Tevens is in de aangevallen uitspraak terecht overwogen dat rectificatie in de personeelsbladen niet aan de orde is, nu vaststaat dat appellant zich schuldig heeft gemaakt aan het hem verweten plichtsverzuim en dit plichtsverzuim hem was toe te rekenen.
4.7.
Appellant heeft tenslotte niet aannemelijk gemaakt dat ten gevolge van de besluiten tot oplegging van voorwaardelijk strafontslag en overplaatsing sprake is geweest van als aantasting van de persoon aan te merken geestelijk letsel waaraan appellant aanspraak op vergoeding van immateriële schade kan ontlenen. Volgens vaste rechtspraak (CRvB 30 juni 2011, ECLI:NL:CRVB:2011:BR1216) is daarvoor onvoldoende dat - zoals in dit geval - sprake is van meer of minder sterk psychisch onbehagen en van een zich gekwetst voelen door het onrechtmatige besluit. De verklaring van P. van Loon, projectleider hulpverlening van het Instituut voor Psychotrauma, van 16 september 2009, waarin staat dat bij appellant de diagnose PTSS is gesteld naar aanleiding van een incident op zijn werk, leidt niet tot een ander oordeel. Met deze verklaring is niet onderbouwd dat sprake is van causaal verband tussen de gestelde diagnose en het ten onrechte opleggen van een te zware sanctie wegens gepleegd plichtsverzuim, op grond waarvan recht zou bestaan op € 250.000,00 aan immateriële schadevergoeding, zoals door appellant verzocht.
4.8.
Op grond van wat onder 4.2 tot en met 4.7 is overwogen treft het hoger beroep geen doel. Dit betekent dat de aangevallen uitspraak voor bevestiging in aanmerking komt.
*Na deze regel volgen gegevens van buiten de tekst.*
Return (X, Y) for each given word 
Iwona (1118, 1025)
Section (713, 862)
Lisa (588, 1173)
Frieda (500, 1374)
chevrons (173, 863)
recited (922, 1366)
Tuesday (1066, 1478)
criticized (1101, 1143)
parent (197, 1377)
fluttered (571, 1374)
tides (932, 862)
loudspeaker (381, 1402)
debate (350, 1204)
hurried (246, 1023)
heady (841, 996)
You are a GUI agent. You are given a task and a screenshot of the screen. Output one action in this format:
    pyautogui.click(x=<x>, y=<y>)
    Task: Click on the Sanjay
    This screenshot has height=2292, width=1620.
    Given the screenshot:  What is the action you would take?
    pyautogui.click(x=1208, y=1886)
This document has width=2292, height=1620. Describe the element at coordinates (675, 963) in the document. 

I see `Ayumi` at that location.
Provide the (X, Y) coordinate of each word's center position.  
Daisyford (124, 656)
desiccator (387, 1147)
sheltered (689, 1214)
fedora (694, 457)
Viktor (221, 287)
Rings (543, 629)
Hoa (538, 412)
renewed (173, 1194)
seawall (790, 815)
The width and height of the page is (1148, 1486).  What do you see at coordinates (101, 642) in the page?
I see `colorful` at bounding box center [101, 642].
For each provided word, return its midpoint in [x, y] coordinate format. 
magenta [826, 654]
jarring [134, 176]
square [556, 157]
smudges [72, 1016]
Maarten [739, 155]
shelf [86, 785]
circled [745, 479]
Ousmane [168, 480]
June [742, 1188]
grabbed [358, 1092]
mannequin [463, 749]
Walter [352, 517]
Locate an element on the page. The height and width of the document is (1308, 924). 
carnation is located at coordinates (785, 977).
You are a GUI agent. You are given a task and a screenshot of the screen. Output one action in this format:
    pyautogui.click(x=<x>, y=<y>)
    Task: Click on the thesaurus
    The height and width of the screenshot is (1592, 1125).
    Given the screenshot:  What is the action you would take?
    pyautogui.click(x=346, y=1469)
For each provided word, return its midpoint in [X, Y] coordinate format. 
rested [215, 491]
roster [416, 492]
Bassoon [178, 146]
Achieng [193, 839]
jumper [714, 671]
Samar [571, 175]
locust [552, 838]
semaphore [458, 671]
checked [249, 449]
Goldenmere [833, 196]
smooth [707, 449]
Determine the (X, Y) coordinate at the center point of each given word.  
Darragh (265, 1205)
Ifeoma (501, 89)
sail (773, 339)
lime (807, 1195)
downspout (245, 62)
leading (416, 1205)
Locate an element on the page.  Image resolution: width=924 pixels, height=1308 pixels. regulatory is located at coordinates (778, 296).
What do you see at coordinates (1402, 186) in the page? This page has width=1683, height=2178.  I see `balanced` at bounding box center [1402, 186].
5. Er bestaat geen aanleiding voor een veroordeling in de proceskosten.

BESLISSING

De Centrale Raad van Beroep bevestigt de aangevallen uitspraak.
Deze uitspraak is gedaan door A. Beuker-Tilstra als voorzitter en K.J. Kraan en B. Barentsen als leden, in tegenwoordigheid van E. Heemsbergen als griffier. De beslissing is uitgesproken in het openbaar op 12 maart 2015.